## Exercise requirements:
In the records below, find the line that contains "Rifiuta (93, 1487)" and the line that contains "INFORMATIVA PRIVACY (1124, 1419)", then retype exactly those two lines and every line between them.

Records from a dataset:
****************

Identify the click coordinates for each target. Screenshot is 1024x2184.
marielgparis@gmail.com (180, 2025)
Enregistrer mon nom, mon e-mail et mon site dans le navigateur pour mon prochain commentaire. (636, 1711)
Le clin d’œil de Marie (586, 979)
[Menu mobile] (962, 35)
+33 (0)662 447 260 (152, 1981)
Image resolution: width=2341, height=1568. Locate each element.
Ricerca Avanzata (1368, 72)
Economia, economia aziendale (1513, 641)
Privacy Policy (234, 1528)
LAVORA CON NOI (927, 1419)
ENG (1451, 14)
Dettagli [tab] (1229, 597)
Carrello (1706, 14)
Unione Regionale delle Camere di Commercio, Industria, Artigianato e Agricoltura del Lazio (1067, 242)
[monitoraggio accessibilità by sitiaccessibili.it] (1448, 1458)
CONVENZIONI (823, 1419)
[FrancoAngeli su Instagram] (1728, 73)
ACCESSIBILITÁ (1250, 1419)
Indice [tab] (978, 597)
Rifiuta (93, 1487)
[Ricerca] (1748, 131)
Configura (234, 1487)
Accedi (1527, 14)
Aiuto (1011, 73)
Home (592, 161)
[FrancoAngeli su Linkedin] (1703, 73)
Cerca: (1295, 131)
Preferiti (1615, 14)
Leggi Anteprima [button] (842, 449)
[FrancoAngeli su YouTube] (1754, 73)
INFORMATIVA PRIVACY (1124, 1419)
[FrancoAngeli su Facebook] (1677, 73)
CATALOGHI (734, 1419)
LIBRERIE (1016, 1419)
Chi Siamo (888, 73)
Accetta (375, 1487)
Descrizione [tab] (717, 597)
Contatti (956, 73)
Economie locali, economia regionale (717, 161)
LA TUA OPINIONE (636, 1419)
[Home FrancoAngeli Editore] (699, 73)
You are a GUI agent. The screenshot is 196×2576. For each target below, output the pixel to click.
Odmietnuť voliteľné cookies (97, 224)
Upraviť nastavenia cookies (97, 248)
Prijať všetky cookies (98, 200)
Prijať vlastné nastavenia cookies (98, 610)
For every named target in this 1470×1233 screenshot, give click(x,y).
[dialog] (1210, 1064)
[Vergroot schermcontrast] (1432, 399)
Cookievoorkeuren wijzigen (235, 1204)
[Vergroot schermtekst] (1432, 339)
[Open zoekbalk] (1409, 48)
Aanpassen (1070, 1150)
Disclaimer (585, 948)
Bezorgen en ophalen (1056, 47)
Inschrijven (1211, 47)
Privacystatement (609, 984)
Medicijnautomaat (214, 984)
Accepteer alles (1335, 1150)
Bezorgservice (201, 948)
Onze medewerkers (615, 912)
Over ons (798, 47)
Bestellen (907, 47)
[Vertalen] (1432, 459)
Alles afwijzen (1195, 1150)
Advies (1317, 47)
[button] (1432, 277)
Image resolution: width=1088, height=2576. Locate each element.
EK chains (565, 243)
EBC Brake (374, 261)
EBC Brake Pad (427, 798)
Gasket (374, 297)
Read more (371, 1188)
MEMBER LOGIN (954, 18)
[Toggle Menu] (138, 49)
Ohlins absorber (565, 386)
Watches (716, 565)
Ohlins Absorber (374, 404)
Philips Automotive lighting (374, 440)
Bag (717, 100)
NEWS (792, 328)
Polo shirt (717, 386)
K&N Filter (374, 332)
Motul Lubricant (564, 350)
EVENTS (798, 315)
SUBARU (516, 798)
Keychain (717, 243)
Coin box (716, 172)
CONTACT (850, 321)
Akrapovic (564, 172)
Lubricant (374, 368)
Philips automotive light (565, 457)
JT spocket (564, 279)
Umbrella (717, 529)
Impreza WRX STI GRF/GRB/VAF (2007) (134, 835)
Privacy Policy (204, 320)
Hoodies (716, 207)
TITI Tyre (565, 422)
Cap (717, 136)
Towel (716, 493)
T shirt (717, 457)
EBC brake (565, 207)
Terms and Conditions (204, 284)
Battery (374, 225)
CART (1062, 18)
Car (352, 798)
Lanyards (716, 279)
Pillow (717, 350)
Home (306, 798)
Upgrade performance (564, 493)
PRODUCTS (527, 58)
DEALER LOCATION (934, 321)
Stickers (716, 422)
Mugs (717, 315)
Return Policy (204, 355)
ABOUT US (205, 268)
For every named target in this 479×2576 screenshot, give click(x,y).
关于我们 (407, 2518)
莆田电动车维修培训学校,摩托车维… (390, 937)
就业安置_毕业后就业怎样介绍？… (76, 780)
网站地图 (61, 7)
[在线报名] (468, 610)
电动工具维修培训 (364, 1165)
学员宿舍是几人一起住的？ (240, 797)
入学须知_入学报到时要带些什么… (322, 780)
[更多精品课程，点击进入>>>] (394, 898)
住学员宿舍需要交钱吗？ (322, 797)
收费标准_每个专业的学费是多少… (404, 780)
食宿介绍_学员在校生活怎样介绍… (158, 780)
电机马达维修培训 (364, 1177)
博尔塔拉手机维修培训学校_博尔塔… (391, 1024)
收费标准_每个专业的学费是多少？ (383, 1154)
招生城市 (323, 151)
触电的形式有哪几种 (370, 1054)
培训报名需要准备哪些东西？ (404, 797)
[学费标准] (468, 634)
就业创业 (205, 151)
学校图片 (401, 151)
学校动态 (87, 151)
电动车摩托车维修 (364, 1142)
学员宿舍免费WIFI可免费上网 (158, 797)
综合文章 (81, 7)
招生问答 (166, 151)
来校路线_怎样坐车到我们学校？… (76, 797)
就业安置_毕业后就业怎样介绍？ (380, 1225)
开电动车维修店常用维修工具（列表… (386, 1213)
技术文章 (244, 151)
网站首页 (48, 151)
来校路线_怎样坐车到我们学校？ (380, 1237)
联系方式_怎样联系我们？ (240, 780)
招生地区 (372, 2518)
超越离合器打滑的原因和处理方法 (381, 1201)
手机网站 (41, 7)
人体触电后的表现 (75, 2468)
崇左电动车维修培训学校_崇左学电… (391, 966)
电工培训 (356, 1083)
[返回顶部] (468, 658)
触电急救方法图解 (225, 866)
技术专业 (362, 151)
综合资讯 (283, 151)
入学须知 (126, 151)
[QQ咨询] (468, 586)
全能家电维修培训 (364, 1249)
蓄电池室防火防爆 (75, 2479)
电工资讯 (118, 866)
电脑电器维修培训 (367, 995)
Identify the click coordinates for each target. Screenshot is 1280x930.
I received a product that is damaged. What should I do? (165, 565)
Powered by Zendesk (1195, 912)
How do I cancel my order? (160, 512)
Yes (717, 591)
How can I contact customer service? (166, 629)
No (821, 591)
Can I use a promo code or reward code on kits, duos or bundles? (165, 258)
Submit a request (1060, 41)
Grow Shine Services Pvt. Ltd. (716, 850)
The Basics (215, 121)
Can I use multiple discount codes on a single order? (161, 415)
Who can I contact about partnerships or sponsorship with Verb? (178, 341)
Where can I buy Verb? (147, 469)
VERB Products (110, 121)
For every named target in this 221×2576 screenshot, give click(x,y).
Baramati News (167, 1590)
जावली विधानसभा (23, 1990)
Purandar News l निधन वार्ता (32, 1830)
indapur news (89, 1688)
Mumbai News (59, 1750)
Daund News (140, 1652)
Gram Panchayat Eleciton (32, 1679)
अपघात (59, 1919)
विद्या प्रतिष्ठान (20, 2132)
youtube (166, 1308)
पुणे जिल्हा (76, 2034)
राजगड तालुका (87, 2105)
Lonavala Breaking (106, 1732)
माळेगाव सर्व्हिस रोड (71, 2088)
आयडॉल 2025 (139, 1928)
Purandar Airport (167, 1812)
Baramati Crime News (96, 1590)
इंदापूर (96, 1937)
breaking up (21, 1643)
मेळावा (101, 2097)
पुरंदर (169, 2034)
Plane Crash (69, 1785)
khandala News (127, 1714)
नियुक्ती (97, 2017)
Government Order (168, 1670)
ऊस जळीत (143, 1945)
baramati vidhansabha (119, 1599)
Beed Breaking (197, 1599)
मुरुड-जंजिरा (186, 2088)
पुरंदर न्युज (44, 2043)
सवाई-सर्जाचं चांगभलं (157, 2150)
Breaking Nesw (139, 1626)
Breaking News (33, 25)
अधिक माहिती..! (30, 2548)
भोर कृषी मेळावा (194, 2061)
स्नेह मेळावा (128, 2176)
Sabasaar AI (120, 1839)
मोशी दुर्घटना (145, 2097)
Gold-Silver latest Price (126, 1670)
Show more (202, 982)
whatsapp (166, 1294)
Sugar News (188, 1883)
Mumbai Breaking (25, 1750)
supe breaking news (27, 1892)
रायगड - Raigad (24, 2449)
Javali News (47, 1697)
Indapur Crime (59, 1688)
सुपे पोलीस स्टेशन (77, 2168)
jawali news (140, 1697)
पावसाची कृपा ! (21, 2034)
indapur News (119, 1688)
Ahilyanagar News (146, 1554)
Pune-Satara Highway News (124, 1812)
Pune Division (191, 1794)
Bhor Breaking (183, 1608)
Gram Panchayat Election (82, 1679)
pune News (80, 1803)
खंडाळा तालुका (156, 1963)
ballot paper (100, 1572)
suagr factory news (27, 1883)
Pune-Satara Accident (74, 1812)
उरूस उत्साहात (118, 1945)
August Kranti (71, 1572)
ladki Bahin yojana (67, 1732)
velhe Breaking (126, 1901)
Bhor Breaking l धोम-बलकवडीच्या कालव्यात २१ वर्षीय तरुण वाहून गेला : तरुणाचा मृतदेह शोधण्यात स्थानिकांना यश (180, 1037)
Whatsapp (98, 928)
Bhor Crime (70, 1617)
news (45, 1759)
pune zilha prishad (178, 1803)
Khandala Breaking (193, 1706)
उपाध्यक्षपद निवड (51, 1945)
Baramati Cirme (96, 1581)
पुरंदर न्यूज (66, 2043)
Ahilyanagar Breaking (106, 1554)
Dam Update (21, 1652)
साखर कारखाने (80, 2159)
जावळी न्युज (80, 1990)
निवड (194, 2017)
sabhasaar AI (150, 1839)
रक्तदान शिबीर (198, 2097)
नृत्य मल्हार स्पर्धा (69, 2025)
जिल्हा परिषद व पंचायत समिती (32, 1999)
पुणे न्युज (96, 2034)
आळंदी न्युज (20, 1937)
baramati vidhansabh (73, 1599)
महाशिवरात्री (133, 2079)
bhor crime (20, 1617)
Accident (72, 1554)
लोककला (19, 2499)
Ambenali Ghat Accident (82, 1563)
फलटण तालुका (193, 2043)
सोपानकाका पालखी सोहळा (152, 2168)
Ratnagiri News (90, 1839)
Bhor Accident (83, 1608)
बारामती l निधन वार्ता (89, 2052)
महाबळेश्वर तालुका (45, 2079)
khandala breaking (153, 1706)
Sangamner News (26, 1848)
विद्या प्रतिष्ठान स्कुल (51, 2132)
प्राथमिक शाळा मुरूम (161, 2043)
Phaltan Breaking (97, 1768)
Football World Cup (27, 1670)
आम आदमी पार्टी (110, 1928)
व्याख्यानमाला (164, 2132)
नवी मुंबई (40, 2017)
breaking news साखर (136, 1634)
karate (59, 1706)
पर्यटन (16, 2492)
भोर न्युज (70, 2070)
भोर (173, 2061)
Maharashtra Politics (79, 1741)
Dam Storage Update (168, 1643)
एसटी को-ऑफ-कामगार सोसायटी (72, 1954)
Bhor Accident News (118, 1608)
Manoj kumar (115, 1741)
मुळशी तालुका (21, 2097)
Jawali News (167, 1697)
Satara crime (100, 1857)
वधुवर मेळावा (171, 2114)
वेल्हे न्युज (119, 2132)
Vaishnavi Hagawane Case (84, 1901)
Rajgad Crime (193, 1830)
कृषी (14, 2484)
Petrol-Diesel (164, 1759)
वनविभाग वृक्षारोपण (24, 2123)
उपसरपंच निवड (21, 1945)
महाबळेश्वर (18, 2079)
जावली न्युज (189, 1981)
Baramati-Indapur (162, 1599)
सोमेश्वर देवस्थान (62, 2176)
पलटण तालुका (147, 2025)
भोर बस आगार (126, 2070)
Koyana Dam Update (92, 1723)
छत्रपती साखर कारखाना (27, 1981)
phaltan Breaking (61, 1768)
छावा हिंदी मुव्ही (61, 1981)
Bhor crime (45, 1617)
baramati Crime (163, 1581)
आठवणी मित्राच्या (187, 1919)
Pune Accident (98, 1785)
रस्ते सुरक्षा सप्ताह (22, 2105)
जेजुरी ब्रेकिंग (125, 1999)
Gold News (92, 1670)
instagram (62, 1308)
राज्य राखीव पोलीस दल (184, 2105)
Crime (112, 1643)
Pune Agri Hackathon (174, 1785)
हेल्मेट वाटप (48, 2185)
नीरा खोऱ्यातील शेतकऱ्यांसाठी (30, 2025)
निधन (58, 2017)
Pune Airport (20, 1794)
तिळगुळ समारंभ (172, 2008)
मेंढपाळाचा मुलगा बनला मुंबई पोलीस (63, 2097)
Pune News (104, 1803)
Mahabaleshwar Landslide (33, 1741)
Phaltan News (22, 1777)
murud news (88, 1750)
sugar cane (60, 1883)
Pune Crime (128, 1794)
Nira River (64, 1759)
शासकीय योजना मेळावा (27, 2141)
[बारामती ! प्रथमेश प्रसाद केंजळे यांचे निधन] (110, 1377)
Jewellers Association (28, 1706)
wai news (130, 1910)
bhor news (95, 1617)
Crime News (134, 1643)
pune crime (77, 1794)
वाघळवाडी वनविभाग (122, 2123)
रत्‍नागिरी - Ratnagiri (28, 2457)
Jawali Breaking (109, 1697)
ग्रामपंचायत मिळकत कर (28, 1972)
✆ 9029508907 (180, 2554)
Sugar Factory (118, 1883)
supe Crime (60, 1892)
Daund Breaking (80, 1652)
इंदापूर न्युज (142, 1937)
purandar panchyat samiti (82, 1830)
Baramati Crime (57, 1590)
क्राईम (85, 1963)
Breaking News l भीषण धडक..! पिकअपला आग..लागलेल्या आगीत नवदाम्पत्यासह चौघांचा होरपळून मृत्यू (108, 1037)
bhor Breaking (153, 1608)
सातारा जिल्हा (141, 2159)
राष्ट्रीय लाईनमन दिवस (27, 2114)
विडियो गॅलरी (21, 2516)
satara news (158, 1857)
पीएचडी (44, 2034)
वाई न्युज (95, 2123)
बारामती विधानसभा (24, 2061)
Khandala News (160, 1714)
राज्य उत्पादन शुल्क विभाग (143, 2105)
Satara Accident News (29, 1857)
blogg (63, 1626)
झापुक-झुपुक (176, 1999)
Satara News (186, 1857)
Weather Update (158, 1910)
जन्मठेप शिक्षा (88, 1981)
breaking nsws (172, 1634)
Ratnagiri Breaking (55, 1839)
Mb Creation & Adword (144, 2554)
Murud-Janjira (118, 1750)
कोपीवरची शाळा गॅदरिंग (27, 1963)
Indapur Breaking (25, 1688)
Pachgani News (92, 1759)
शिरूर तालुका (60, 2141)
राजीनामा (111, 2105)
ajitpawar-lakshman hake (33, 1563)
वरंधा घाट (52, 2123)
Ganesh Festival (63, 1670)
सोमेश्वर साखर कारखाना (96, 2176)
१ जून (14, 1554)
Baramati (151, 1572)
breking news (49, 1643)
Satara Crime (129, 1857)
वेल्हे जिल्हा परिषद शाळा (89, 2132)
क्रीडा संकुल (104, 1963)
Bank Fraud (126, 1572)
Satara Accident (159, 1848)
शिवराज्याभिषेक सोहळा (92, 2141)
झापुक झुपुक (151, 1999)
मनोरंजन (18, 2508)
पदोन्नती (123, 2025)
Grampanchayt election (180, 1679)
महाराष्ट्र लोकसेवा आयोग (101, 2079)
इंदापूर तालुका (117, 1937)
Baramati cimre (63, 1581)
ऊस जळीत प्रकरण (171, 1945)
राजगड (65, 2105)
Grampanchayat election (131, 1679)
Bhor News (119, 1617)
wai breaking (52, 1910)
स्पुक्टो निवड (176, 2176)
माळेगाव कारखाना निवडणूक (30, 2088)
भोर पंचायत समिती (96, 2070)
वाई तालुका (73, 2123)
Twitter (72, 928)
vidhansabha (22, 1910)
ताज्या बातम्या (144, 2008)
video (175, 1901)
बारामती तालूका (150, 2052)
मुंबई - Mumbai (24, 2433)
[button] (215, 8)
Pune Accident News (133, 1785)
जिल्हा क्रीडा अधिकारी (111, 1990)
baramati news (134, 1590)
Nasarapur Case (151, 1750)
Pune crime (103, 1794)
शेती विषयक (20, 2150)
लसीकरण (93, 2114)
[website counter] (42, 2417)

****************

## Final answer:
Rifiuta (93, 1487)
[Ricerca] (1748, 131)
Configura (234, 1487)
Accedi (1527, 14)
Aiuto (1011, 73)
Home (592, 161)
[FrancoAngeli su Linkedin] (1703, 73)
Cerca: (1295, 131)
Preferiti (1615, 14)
Leggi Anteprima [button] (842, 449)
[FrancoAngeli su YouTube] (1754, 73)
INFORMATIVA PRIVACY (1124, 1419)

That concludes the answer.